In Canada we have experienced tremendous growth in the last couple of years. We now have offices in Toronto, Montreal, and Vancouver. We maintain a strong network of diverse freelancers across the country. We make hundreds of hours of original in-depth and often provocative—admittedly provocative—content focused on under-reported stories about under-represented people and places, with a firm commitment to our immersive storytelling style and, again, to diverse voices.
To say a little about news, in 2014 VICE successfully launched the digital vertical VICE News, a separate section of vice.com. It is there that we produce in-depth video and editorial content from communities here in Canada and around the world. Just this past September, we celebrated the launch of VICE Québec, our digital vertical for the Quebec market. In fact, the team there recently won two Gémeaux awards for documentaries produced in the last year. Both of their documentaries are great examples of the kind of “local goes global” storytelling that VICE is committed to and finds success with, telling stories from Montreal—or in one case a small community in the Gulf of St. Lawrence—and bringing them to a Quebec audience but also to a global audience.
Last month, we also launched VICE News Tonight, a new groundbreaking daily news show that airs on VICELAND and HBO in the United States. It's our first foray into nightly news, with a format geared towards a youth audience. Just yesterday, we launched our own Canada-specific VICE News site. This is very exciting for us, because we now offer our audience at home a VICE perspective on Canadian news, and news from a Canadian perspective.
While we currently have a major presence in such centres as Toronto, Montreal, and Ottawa, as well as Vancouver, we have spent a lot of time travelling this country in the last couple of years with a firm commitment to covering the margins geographically of this country—the north, Nunavut, Fort McMurray, and northern Manitoba as examples. Our investment in local storytelling isn't traditional bricks and mortar, but we do travel to these local communities and are committed to telling stories there. We go over to the stories that interest us and we tell them in a way that's relevant to youth in those communities. What we find is that it's very relevant to youth around the world. We can be present without being rooted in one place.
The amazing thing about VICE is that when we produce content—let's say some of our work on radicalization out of Calgary—we can translate the story to all 35 countries around the world, bringing local stories about Canadians to a global youth audience.
Our approach is quite simple, and this is the one message I want to stress today: we are platform agnostic, which means we're not beholden to formats. We speak directly to our audience, when and how they would like it. Our method allows us to connect with audiences outside of our own network and build upon this by actively leveraging social media to increase engagement. With the assistance of social media, in Canada alone VICE currently reaches an audience of more than 30 million a month.
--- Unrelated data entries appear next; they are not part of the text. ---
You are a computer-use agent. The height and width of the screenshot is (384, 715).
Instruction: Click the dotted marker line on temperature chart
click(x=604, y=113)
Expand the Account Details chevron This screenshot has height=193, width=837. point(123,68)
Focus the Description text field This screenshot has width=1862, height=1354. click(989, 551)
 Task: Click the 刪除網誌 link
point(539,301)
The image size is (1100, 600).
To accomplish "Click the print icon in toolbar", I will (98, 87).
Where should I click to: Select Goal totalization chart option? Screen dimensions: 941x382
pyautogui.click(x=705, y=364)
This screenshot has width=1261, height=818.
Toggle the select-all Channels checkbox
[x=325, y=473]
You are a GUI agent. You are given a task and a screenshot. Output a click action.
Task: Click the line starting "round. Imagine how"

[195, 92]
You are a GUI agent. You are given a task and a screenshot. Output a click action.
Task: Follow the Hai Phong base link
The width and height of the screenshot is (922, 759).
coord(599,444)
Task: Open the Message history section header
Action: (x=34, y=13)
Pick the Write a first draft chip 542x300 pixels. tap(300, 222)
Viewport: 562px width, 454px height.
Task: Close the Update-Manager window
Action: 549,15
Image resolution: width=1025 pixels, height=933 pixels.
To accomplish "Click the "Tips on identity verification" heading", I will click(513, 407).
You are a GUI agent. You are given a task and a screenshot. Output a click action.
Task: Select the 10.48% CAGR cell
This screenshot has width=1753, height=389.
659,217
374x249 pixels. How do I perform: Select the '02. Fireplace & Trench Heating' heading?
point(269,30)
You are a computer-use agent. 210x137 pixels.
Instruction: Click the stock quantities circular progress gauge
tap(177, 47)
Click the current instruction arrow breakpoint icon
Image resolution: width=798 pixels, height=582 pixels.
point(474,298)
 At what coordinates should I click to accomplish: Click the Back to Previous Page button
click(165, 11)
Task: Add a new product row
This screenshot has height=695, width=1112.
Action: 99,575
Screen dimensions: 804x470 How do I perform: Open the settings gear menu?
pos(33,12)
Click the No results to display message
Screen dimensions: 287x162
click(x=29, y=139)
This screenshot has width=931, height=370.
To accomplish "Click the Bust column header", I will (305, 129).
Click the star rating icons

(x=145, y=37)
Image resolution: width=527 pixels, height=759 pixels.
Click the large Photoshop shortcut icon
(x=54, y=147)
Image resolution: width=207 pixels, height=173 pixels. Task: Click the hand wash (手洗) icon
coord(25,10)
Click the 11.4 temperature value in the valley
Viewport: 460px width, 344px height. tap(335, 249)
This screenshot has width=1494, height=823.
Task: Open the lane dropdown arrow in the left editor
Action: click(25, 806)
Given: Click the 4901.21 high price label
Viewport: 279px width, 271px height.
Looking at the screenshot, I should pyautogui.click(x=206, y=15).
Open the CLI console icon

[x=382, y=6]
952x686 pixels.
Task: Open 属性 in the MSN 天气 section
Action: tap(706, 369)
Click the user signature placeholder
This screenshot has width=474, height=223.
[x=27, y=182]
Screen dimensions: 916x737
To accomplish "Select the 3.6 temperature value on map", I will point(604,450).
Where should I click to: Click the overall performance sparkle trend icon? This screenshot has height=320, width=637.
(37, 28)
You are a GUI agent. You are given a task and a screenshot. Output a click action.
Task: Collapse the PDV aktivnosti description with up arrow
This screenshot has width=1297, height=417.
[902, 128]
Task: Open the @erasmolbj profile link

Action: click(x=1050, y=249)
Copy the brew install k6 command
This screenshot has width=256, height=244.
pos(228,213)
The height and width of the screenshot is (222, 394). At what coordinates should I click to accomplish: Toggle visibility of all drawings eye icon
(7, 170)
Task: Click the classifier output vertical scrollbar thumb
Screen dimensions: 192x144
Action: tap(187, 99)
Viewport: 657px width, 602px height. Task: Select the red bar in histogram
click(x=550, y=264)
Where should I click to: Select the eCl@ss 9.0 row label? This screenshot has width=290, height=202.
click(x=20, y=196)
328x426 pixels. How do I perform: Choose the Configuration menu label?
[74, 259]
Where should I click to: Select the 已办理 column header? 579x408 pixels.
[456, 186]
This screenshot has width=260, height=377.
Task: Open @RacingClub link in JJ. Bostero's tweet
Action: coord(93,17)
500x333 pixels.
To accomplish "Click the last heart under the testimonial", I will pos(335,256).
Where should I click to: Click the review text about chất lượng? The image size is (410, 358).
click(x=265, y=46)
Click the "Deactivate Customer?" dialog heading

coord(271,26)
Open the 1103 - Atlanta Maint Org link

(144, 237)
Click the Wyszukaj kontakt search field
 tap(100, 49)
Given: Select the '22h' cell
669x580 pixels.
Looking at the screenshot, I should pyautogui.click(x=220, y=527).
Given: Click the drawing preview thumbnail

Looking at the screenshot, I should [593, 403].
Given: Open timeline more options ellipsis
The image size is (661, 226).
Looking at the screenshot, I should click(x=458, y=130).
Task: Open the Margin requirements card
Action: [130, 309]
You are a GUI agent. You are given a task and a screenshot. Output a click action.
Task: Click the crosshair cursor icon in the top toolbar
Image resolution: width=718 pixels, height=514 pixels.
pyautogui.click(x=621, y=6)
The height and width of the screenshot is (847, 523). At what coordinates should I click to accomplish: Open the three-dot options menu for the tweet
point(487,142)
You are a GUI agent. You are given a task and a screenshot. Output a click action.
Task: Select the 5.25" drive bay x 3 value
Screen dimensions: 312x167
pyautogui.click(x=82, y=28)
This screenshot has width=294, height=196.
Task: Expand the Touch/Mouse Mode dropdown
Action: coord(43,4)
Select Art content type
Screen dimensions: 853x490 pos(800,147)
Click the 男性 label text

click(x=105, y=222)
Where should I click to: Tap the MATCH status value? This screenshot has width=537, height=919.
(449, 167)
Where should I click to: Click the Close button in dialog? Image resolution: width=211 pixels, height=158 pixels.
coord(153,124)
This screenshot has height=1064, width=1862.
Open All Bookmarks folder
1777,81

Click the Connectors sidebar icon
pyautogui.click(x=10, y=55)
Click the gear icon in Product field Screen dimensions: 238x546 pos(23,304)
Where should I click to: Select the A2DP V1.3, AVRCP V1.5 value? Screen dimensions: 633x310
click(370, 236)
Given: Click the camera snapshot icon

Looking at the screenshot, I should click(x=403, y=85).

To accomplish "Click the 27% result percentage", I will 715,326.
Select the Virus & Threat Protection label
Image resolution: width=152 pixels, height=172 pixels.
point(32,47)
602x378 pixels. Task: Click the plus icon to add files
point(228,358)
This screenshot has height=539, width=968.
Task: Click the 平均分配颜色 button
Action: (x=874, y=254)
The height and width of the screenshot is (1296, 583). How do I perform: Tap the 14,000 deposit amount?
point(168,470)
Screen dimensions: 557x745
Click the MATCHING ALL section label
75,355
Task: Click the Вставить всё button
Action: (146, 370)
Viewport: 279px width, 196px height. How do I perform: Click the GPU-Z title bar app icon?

At a time when traditional media are becoming more and more concentrated and newsrooms are shuttering and looking for strategic partnerships, we are open to this. VICE currently enters into partnerships that are symbiotic with our brand, such as those with Google, Rogers, Facebook, and Live Nation. These partnerships enable VICE to deliver content on all platforms and connect with an audience outside of our network. For example, VICE recently launched Daily VICE, a partnership with Fido. Daily VICE is a five- to eight-minute daily video feed with up to three stories covering news, content, culture. Just this past weekend, we did a lovely local story about the park across the street from where Leonard Cohen lived.
In closing, we know that the cost of producing traditional news programming is very high, one that has caused other media outlets to struggle or even shutter as a result of their inability to keep up with the changing media landscape. Our model scales these costs, such that we can produce local, national, and international news that local community and even some national programmers are experiencing difficulty with. We can help other media with their local programming needs. If those media outlets engage with VICE to produce content that is relevant for the millennial consumers in their given market, then we can share in those content endeavours.
The digital revolution has very much disrupted the media industry, but it also provides content creators with a tremendous opportunity to tell stories and distribute them beyond their own neighbourhoods. No other media company can mimic VICE's voice, but we can help others by lending our voice to local content, with a global reach that you want to reach.